A atitude de furar fila por espertinhos não é considerada um crime, mas gera revolta nas pessoas, causando polêmica, o que pode acarretar brigas e confusões, e aí, sim, ocasionar como consequência um delito. O desacato é o mais comum. Há quem diga que o mundo é dos espertos. Bancos, casas lotéricas, festas, cinemas, lanchonetes, postos de saúde, estádios, aeroportos, enfim, onde houver fila o malandro quer burlar. Infelizmente, fila é uma condição triste que o brasileiro sempre enfrenta em vários locais, parece fazer parte de nossa cultura. Furar fila em terminais de ônibus é o que mais se faz. Falta fiscalização, e educação o povo não possui.

*Dados fornecidos*.
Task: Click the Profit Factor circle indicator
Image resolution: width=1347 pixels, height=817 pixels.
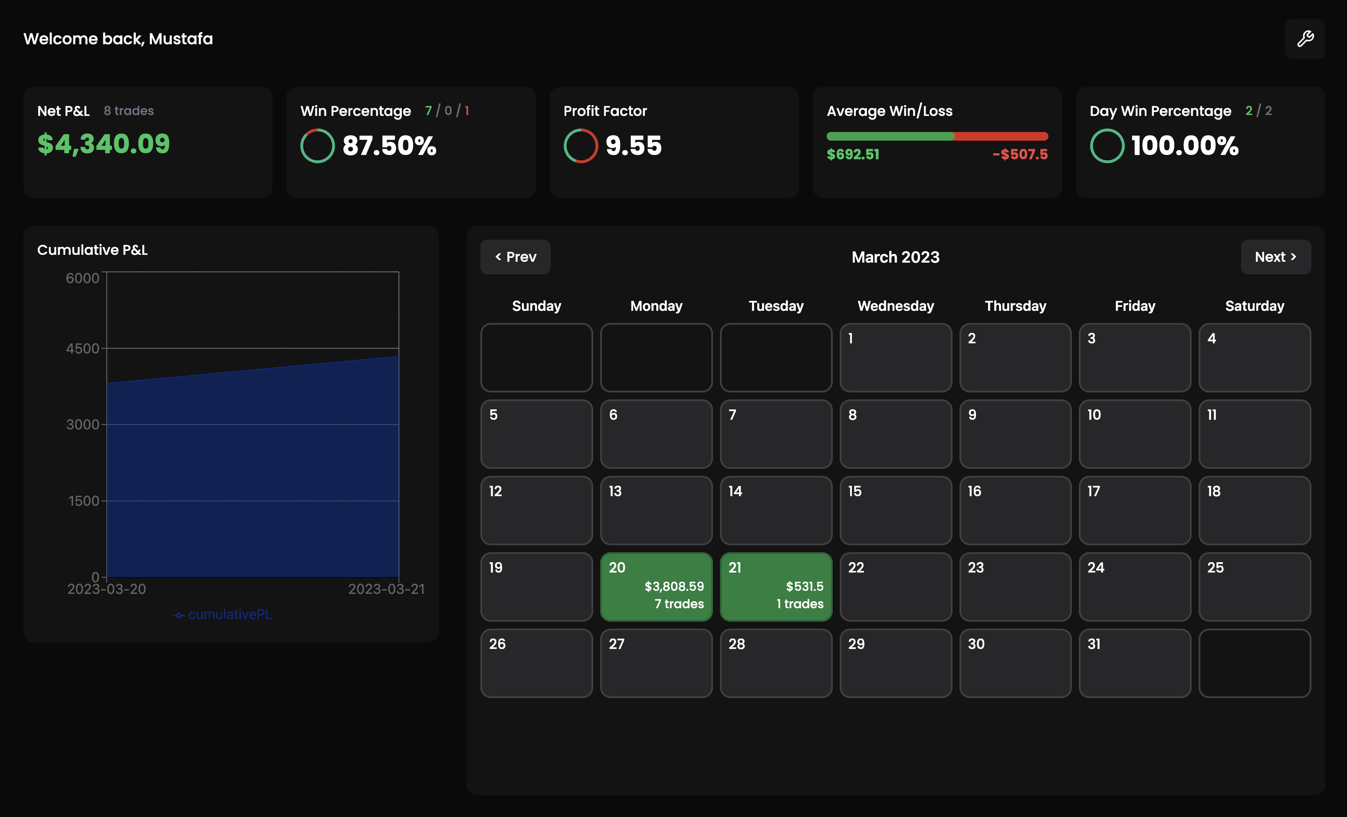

*Exercício proposto 1*.
Liste os locais enumerados no texto sobre furar fila na frase que começa com "Bancos, casas lotéricas".
*Exercício proposto 2*.
Segundo o texto sobre furar fila, qual é o delito mais comum decorrente das confusões causadas por essa atitude?
*Exercício proposto 3*.
Dê continuidade ao texto sobre furar fila a partir da última frase apresentada.
As linhas constituem material à parte, sem relação com o texto.

*Resposta do exercício 1*.
Bancos, casas lotéricas, festas, cinemas, lanchonetes, postos de saúde, estádios e aeroportos.

*Resposta do exercício 2*.
O desacato.

*Resposta do exercício 3*.
Há uma lei municipal em Goiânia que regula o tempo de clientes em filas de bancos, cujo descumprimento pode gerar multa para a instituição financeira, além da possibilidade do cliente ser indenizado por danos morais na esfera cível. Para que uma conduta seja tida como criminosa é fundamental sua previsão legal. Há no Brasil um princípio constitucional conhecido como “nullum crimem, nulla poena sine lege”. Esta expressão latina está relacionada com o princípio da legalidade da intervenção penal, e significa que não pode haver crime, nem pena que não resultem de uma lei prévia, escrita e certa. Inexiste aqui uma Lei Penal Fura-Fila. Segundo a Lei 10.048, quem tem privilégios na fila são idosos, gestantes, mulheres com criança de colo e portadores de necessidades especiais. Essas pessoas têm prioridade e preferência em todas as filas e o direito ao caixa especial em bancos, supermercados e serviços públicos.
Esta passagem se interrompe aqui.